There are a few types of autophagy, involving different ways of identifying and moving unwanted proteins and structures to be engulfed by a lysosome. A lysosome is a membrane-wrapped package of enzymes that can break down most of the molecules a cell will encounter. Exactly why autophagy declines with age is an interesting question. A great many papers cover what is known of proximate causes, changes in expression of protein machinery that regulates or is needed by different parts of the process, all of which seem to fail in their own way, as well as the accumulation of persistent metabolic waste in lysosomes, molecules that cannot be broken down by our biochemistry as it stands. The latter is fairly straightforward, but the changes in regulation and expression of proteins are ever a challenge to chase back to their underlying cause.
Previous studies on osteoporosis overwhelmingly focused on the etiology within bone tissue that locally induces the disease. In this study, we showed that osteoporosis is highly associated with reduction in hematopoietic autophagy activity in humans. We showed that an autophagy defect in the hematological system leads to severe bone loss. The disturbed osteocyte homeostasis is apparently caused by impaired type H blood vessels and possibly an aberrant alteration in the extracellular matrix (ECM) pathways that govern osteocyte homeostasis in hematopoietic autophagy-defective mice. Our results thus suggest that autophagy in the adjacent hematopoietic cells is essential to maintain bone homeostasis, and chronic hematopoietic autophagy deficiency can result in the development of osteoporosis in both mice and humans
While the osteal impact on hematopoiesis, in particular on the formation of bone marrow hematopoietic stem cell niches, is well documented, studies of hematopoietic regulation of osteocyte function have been inadequate. Hematopoietic regulation of osteoblast proliferation and differentiation was previously discussed largely with skepticism speculation. However, a recent study showed that loss of the hematopoietic stem cell factor GATA2 in the osteogenic lineage impairs trabecularization and mechanical strength of bone. Our present study of RNA sequencing revealed that impairment of hematopoietic cells by autophagy defect also led to enhanced iron activity, which may eventually lead to iron overload, a major cause of osteoporosis.
Hematopoietic cells and osteocytes are adjacent in the bone marrow niche environment. Normal hematopoiesis and bone homeostasis are interdependent. Men with low bone mineral density (BMD) or greater BMD loss have decreased circulating erythrocytes and lymphocytes and increased myeloid cells, and anemia or low blood cell counts are associated with declining BMD or increased fracture risk in the aged population. On the other hand, chronic disorders affecting hematopoiesis, such as sickle cell anemia and thalassemia, demonstrate clear skeletal phenotypes, including bone loss and increased fracture risk.
Bone marrow HSCs have been found to be capable of differentiating to osteoblasts through a mesenchymal intermediate. These findings suggest that the developmental capacity of HSCs is not restricted to hematopoietic lineages, but extends to osteogenic differentiation, possibly via the HSC potential to transdifferentiate to osteocytes. HSCs do not rest passively in their niche, but instead directly participate in bone formation and niche activities. Therefore, HSC functions and bone turnover are coupled in osteoporosis.
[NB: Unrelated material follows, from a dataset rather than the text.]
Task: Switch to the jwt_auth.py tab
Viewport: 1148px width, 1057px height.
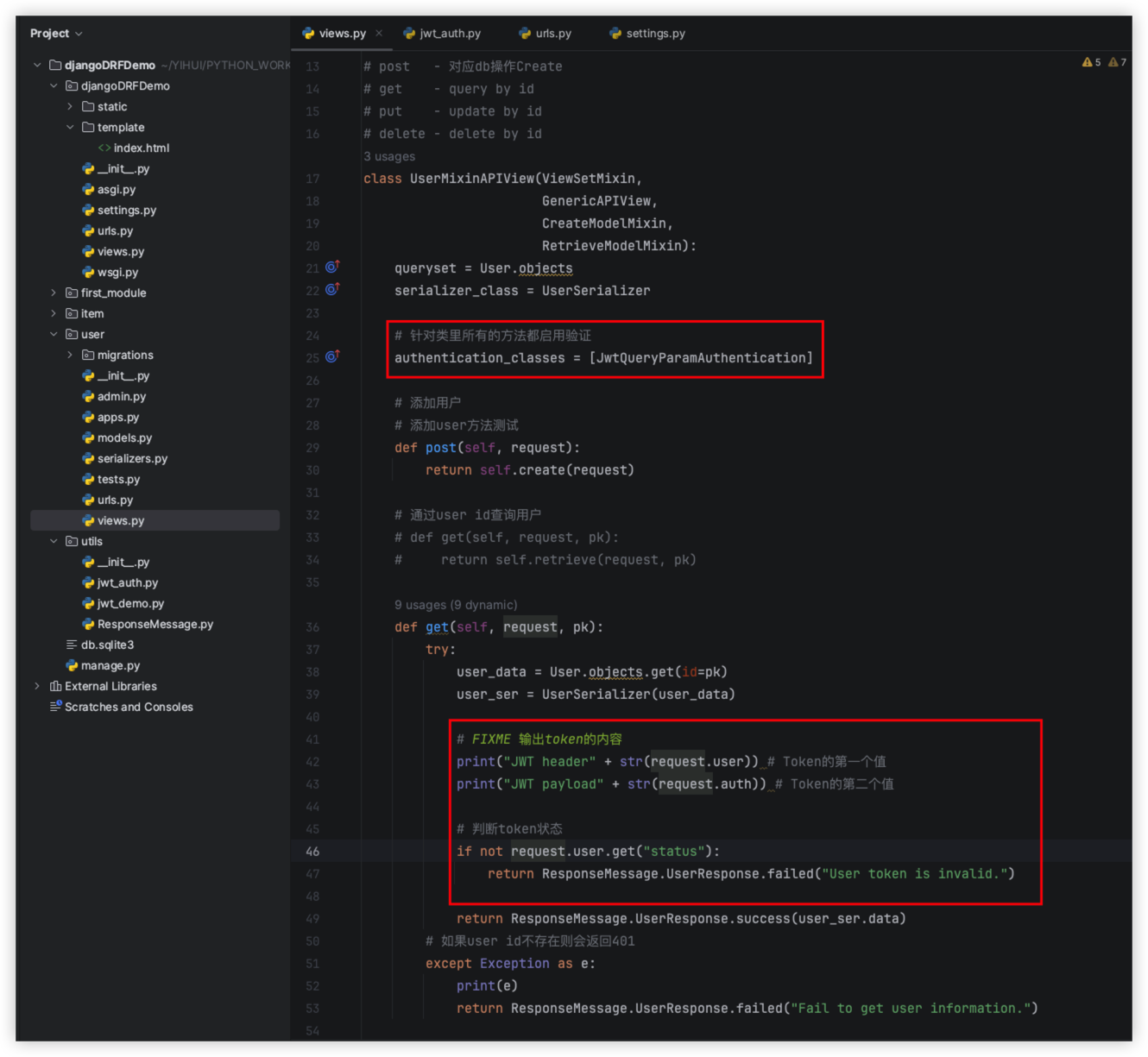Action: 449,34
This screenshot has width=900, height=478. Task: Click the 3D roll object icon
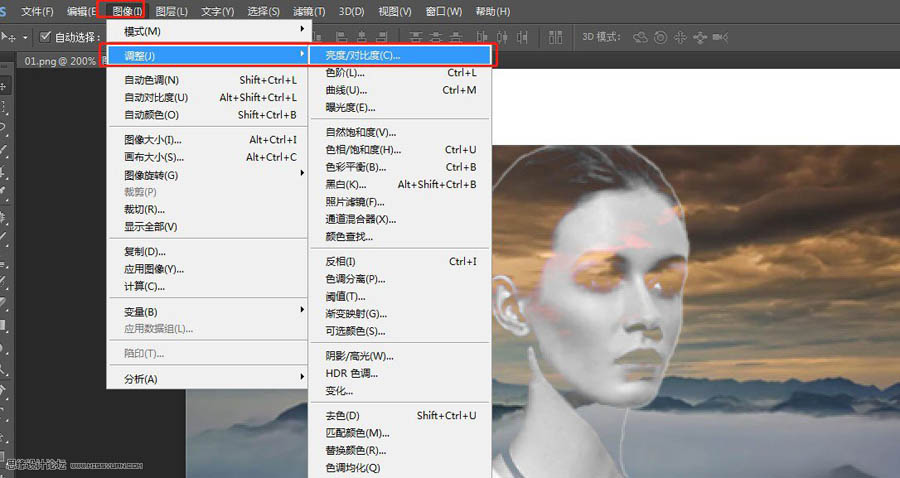(x=661, y=37)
Finally, screening for expression of selected genes and an immunohistological assay identifies severe impairments in H vessels in the bone tissue, which results in disconnection of osteocytes from hematopoietic cells in the autophagy-defective mice. We therefore propose that hematopoietic autophagy is required for the integrity of H vessels that bridge blood and bone cells and that its deterioration leads to osteoporosis.